## Texto
- - - - - - -

O Tribunal Superior Eleitoral (TSE) encerrou na terça-feira, 18 de agosto de 2026, a ação em que o Partido dos Trabalhadores (PT) pedia a revisão do cálculo da sua fatia no Fundo Especial de Financiamento de Campanha, o fundo eleitoral. O relator do caso e presidente da Corte, ministro Kassio Nunes Marques, acolheu o pedido de desistência apresentado pelo diretório nacional do partido e declarou o processo extinto sem análise do mérito. O plenário acompanhou o entendimento por unanimidade. Com a extinção, ficaram destravados R$ 2,3 bilhões que estavam retidos desde a semana anterior e que devem ser repassados às legendas ainda em agosto.

- - - - - - -

## Material fornecido
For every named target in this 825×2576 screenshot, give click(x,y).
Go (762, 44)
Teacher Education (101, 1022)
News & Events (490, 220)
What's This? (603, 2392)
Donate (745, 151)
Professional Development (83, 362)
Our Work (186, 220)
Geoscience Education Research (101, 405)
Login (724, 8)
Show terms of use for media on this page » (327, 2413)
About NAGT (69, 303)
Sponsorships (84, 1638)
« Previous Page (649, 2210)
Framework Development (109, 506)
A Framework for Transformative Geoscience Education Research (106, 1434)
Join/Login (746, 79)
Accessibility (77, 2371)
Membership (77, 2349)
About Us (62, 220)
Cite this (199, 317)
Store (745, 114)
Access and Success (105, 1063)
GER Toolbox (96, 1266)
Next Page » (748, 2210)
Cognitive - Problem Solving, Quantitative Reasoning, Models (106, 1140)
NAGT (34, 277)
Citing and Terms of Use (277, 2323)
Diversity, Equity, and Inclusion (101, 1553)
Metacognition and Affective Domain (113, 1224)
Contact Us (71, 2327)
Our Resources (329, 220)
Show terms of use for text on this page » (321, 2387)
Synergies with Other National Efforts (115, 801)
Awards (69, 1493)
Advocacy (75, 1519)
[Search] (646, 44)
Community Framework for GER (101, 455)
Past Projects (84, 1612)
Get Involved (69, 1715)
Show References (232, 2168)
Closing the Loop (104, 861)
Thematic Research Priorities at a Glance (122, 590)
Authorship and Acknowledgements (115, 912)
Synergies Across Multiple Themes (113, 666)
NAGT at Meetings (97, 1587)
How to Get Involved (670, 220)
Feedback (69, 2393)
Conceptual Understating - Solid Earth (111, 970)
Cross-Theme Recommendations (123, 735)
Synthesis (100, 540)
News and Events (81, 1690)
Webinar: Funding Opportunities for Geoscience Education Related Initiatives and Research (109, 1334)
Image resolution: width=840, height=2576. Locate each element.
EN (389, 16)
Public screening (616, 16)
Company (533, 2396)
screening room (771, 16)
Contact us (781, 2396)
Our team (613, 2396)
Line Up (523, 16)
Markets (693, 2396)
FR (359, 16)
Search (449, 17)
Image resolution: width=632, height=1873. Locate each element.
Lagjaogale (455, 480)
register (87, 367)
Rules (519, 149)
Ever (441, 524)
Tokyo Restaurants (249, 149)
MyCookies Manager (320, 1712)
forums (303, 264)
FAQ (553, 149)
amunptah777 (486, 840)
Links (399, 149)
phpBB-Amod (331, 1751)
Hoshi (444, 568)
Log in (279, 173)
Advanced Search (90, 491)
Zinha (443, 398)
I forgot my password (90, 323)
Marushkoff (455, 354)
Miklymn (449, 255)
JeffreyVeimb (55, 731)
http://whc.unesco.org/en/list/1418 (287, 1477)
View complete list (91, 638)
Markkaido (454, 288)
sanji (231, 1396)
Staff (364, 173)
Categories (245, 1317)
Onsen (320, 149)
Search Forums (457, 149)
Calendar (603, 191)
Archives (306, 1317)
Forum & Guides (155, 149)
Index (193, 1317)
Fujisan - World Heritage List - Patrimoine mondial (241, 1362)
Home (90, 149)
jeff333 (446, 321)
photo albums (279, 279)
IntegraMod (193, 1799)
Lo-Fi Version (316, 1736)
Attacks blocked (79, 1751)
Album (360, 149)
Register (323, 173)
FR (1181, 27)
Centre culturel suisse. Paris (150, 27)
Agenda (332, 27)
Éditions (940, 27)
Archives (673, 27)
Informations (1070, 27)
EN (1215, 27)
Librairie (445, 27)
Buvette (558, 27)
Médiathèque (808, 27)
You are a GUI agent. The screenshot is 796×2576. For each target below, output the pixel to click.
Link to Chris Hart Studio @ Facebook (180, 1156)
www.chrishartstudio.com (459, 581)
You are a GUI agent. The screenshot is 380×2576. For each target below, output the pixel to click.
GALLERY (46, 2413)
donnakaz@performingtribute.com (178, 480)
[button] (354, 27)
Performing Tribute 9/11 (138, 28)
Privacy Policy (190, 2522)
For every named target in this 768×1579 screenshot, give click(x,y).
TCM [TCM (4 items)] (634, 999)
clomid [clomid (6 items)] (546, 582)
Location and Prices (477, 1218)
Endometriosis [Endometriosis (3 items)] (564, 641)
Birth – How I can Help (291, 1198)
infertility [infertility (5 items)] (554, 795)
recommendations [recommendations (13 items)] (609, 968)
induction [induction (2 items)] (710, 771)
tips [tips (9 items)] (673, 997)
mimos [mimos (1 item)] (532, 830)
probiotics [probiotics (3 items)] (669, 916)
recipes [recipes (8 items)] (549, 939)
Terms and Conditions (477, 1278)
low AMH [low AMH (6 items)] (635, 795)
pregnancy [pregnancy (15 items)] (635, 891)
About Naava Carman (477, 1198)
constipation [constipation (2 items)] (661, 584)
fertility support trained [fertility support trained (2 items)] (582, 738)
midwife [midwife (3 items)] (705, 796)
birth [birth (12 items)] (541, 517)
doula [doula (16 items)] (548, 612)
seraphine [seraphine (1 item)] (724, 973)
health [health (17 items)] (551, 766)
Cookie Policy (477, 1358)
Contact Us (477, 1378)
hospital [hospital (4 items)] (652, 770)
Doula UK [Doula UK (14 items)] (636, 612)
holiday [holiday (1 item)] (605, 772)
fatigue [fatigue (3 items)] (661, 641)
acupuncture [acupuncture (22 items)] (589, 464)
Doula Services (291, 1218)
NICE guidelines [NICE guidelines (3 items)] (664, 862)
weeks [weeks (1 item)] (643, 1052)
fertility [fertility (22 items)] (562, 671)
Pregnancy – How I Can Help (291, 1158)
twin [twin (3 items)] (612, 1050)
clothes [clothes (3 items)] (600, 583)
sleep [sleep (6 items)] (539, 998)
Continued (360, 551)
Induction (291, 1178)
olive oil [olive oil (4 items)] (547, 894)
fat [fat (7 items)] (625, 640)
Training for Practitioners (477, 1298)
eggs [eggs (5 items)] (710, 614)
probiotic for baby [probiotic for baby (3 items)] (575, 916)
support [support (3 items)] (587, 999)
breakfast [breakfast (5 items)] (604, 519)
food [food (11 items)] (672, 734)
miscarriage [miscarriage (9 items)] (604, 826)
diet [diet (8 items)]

- - - - - - -

## Lista de tarefas
A) Diga se cada afirmação abaixo está de acordo com o texto sobre o fundo eleitoral, respondendo sim ou não e citando literalmente as palavras do texto que decidem a questão. (i) O pedido de desistência foi apresentado pelo diretório nacional do PT. (ii) O plenário se dividiu quanto ao entendimento do relator. (iii) Os R$ 2,3 bilhões estavam retidos desde o mês anterior.
B) Escreva a continuação do texto sobre o fundo eleitoral, começando logo após a última frase apresentada.

## Respostas em ordem
A) (i) Sim: "acolheu o pedido de desistência apresentado pelo diretório nacional do partido". (ii) Não: "O plenário acompanhou o entendimento por unanimidade." (iii) Não: "estavam retidos desde a semana anterior".

B)
A origem do litígio está em Alagoas. A Justiça Eleitoral refez a contagem dos votos de 2022 no estado, e a retotalização custou uma cadeira ao partido: o deputado Paulão perdeu o mandato e a bancada passou de 69 para 68 deputados. Como 48% do fundo eleitoral é dividido entre os partidos na proporção do tamanho das bancadas na Câmara dos Deputados, uma única cadeira a mais ou a menos move milhões. O partido sustentava que o cálculo deveria considerar os 69 eleitos, o que elevaria sua cota de aproximadamente R$ 615,4 milhões para cerca de R$ 620 milhões, uma diferença de cerca de R$ 5 milhões.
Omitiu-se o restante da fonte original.